REQUIRED TASK: Reproduce the material below in full, substituting "Directive" for every occurrence of "Instruction" and leaving all other text unchanged.

═══ SUPPLIED MATERIAL ═══

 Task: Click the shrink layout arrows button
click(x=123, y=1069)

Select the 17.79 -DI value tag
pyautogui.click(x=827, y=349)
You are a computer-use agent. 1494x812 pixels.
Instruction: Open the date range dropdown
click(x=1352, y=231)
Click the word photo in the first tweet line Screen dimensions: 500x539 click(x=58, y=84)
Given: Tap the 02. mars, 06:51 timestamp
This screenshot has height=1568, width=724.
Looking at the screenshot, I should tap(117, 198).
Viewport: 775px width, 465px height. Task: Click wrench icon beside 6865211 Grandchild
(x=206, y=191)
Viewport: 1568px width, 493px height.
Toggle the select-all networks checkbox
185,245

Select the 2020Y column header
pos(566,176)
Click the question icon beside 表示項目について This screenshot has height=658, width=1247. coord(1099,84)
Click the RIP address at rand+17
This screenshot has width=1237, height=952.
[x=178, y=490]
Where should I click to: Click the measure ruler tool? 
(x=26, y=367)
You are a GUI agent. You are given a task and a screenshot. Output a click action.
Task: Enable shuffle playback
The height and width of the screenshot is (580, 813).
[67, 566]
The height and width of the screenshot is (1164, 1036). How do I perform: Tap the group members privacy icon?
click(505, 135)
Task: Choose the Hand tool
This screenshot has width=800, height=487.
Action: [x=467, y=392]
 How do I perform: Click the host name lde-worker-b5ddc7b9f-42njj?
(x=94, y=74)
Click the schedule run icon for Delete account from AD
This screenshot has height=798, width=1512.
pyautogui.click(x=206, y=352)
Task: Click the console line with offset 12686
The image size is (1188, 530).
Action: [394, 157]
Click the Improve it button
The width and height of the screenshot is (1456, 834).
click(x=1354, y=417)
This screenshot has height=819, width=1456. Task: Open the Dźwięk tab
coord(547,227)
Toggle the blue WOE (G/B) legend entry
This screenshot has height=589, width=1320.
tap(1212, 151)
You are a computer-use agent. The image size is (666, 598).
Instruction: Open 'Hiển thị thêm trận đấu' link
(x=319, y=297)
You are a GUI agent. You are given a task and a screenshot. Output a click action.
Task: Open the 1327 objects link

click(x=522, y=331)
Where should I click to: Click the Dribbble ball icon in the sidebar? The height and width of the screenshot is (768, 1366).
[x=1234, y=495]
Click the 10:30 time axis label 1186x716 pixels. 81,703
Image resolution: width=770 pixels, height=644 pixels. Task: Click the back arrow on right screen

═══

TASK RESULT:
 Task: Click the shrink layout arrows button
click(x=123, y=1069)

Select the 17.79 -DI value tag
pyautogui.click(x=827, y=349)
You are a computer-use agent. 1494x812 pixels.
Directive: Open the date range dropdown
click(x=1352, y=231)
Click the word photo in the first tweet line Screen dimensions: 500x539 click(x=58, y=84)
Given: Tap the 02. mars, 06:51 timestamp
This screenshot has height=1568, width=724.
Looking at the screenshot, I should tap(117, 198).
Viewport: 775px width, 465px height. Task: Click wrench icon beside 6865211 Grandchild
(x=206, y=191)
Viewport: 1568px width, 493px height.
Toggle the select-all networks checkbox
185,245

Select the 2020Y column header
pos(566,176)
Click the question icon beside 表示項目について This screenshot has height=658, width=1247. coord(1099,84)
Click the RIP address at rand+17
This screenshot has width=1237, height=952.
[x=178, y=490]
Where should I click to: Click the measure ruler tool? 
(x=26, y=367)
You are a GUI agent. You are given a task and a screenshot. Output a click action.
Task: Enable shuffle playback
The height and width of the screenshot is (580, 813).
[67, 566]
The height and width of the screenshot is (1164, 1036). How do I perform: Tap the group members privacy icon?
click(505, 135)
Task: Choose the Hand tool
This screenshot has width=800, height=487.
Action: [x=467, y=392]
 How do I perform: Click the host name lde-worker-b5ddc7b9f-42njj?
(x=94, y=74)
Click the schedule run icon for Delete account from AD
This screenshot has height=798, width=1512.
pyautogui.click(x=206, y=352)
Task: Click the console line with offset 12686
The image size is (1188, 530).
Action: [394, 157]
Click the Improve it button
The width and height of the screenshot is (1456, 834).
click(x=1354, y=417)
This screenshot has height=819, width=1456. Task: Open the Dźwięk tab
coord(547,227)
Toggle the blue WOE (G/B) legend entry
This screenshot has height=589, width=1320.
tap(1212, 151)
You are a computer-use agent. The image size is (666, 598).
Directive: Open 'Hiển thị thêm trận đấu' link
(x=319, y=297)
You are a GUI agent. You are given a task and a screenshot. Output a click action.
Task: Open the 1327 objects link

click(x=522, y=331)
Where should I click to: Click the Dribbble ball icon in the sidebar? The height and width of the screenshot is (768, 1366).
[x=1234, y=495]
Click the 10:30 time axis label 1186x716 pixels. 81,703
Image resolution: width=770 pixels, height=644 pixels. Task: Click the back arrow on right screen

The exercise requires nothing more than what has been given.